EXERCISE AIM
Among the records below, find the line that has "Given: Open the notifications bell"; from there, give the lines again exactly, and stop after the line that has "1024x570 pixels.".

RECORD EXTRACTS: Begin

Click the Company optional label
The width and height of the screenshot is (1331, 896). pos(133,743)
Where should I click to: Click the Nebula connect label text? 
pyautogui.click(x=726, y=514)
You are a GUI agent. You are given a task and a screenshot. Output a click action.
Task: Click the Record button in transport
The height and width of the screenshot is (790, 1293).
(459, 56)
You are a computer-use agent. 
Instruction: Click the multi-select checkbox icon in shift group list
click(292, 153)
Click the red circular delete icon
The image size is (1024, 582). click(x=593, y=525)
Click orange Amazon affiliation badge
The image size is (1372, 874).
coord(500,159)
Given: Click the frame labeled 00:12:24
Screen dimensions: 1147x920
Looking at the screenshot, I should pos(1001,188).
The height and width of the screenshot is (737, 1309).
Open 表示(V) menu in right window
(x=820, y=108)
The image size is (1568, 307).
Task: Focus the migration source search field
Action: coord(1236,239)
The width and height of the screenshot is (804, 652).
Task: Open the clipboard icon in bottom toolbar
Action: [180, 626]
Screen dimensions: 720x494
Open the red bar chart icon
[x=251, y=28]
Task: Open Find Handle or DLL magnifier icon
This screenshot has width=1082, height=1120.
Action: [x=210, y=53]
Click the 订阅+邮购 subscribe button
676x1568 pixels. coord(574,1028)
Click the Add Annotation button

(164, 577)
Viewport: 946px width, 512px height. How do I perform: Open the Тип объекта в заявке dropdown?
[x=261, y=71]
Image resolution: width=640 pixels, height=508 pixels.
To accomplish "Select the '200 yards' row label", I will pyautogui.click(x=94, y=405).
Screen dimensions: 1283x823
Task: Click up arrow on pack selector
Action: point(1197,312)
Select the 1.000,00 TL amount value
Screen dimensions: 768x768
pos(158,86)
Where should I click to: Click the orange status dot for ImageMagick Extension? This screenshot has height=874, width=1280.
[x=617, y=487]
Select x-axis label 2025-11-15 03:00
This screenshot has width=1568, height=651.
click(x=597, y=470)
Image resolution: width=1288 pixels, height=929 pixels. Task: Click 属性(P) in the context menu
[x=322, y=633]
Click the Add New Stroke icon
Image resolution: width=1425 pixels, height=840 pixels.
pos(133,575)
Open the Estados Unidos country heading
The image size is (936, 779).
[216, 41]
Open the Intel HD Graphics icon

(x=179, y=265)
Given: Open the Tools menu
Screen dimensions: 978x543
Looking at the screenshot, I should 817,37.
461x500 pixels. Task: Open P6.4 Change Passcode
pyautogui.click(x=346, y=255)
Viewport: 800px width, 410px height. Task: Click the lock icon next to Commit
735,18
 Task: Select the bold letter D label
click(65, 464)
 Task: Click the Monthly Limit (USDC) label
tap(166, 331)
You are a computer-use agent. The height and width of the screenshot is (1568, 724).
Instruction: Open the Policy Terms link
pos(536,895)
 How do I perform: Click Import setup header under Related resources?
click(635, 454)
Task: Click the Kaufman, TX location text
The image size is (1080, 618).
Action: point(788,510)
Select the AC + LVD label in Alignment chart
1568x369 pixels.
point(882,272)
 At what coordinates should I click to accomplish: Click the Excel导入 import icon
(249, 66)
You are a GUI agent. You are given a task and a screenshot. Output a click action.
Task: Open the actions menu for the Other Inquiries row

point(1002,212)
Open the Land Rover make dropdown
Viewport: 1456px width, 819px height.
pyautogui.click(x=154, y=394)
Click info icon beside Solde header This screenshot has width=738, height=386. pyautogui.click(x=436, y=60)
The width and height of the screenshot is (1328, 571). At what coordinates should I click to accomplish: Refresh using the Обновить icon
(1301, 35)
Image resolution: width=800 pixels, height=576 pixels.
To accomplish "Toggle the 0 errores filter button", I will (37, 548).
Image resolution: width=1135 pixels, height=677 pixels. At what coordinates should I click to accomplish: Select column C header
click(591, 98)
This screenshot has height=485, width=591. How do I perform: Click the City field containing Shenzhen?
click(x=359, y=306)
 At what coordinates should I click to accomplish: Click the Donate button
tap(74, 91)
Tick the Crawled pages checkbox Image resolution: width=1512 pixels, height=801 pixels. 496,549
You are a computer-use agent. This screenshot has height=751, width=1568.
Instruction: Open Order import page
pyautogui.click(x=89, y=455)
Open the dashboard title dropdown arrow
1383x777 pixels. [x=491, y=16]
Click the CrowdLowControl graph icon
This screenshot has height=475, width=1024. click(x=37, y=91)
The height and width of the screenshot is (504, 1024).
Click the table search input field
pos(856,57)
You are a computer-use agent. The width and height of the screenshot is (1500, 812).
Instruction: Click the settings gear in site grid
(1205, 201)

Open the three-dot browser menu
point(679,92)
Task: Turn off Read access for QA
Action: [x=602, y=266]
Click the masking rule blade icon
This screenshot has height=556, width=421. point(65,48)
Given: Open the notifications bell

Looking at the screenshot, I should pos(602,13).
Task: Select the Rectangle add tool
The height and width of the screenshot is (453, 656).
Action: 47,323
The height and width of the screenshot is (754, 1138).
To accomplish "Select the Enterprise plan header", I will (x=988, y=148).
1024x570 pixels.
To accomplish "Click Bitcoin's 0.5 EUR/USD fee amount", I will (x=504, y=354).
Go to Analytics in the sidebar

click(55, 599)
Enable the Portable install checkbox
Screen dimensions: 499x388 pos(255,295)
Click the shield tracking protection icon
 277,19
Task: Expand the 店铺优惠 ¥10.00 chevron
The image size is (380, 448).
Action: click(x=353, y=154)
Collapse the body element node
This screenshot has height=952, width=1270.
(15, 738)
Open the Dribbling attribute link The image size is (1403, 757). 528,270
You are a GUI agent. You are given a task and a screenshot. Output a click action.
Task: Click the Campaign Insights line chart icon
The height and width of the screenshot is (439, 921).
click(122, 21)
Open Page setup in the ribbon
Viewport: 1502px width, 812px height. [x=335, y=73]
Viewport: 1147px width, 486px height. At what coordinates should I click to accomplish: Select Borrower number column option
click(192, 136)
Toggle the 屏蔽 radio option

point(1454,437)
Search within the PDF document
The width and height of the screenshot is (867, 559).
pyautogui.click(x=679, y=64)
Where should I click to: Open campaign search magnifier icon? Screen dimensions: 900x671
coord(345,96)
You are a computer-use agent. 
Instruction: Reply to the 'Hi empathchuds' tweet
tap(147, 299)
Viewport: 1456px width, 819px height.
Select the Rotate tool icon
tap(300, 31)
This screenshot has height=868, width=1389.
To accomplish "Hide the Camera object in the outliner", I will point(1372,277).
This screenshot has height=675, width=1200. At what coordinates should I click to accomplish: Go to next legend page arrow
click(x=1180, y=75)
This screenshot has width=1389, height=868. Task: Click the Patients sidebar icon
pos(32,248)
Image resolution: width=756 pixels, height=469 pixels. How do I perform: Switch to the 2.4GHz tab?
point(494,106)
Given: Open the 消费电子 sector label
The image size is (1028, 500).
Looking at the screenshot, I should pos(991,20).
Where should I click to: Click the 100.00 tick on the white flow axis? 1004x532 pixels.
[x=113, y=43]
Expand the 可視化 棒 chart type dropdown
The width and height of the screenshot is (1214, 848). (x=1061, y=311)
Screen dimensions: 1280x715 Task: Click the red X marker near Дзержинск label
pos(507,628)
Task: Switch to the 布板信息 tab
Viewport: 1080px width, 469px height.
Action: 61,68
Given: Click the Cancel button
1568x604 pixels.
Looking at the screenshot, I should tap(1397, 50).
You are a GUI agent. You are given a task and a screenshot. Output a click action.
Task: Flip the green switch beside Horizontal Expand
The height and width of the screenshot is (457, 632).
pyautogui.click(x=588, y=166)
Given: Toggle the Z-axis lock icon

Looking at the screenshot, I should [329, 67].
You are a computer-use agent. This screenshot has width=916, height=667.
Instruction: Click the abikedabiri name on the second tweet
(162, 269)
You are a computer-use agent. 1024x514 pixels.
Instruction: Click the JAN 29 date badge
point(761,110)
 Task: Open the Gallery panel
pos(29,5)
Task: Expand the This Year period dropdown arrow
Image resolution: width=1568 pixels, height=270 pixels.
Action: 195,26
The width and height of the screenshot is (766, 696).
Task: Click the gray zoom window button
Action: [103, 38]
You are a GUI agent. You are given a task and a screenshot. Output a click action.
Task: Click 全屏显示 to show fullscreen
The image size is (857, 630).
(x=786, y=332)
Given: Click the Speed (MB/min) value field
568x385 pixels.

RECORD EXTRACTS: End

RESPONSE BELOW
Given: Open the notifications bell

Looking at the screenshot, I should pos(602,13).
Task: Select the Rectangle add tool
The height and width of the screenshot is (453, 656).
Action: 47,323
The height and width of the screenshot is (754, 1138).
To accomplish "Select the Enterprise plan header", I will (x=988, y=148).
1024x570 pixels.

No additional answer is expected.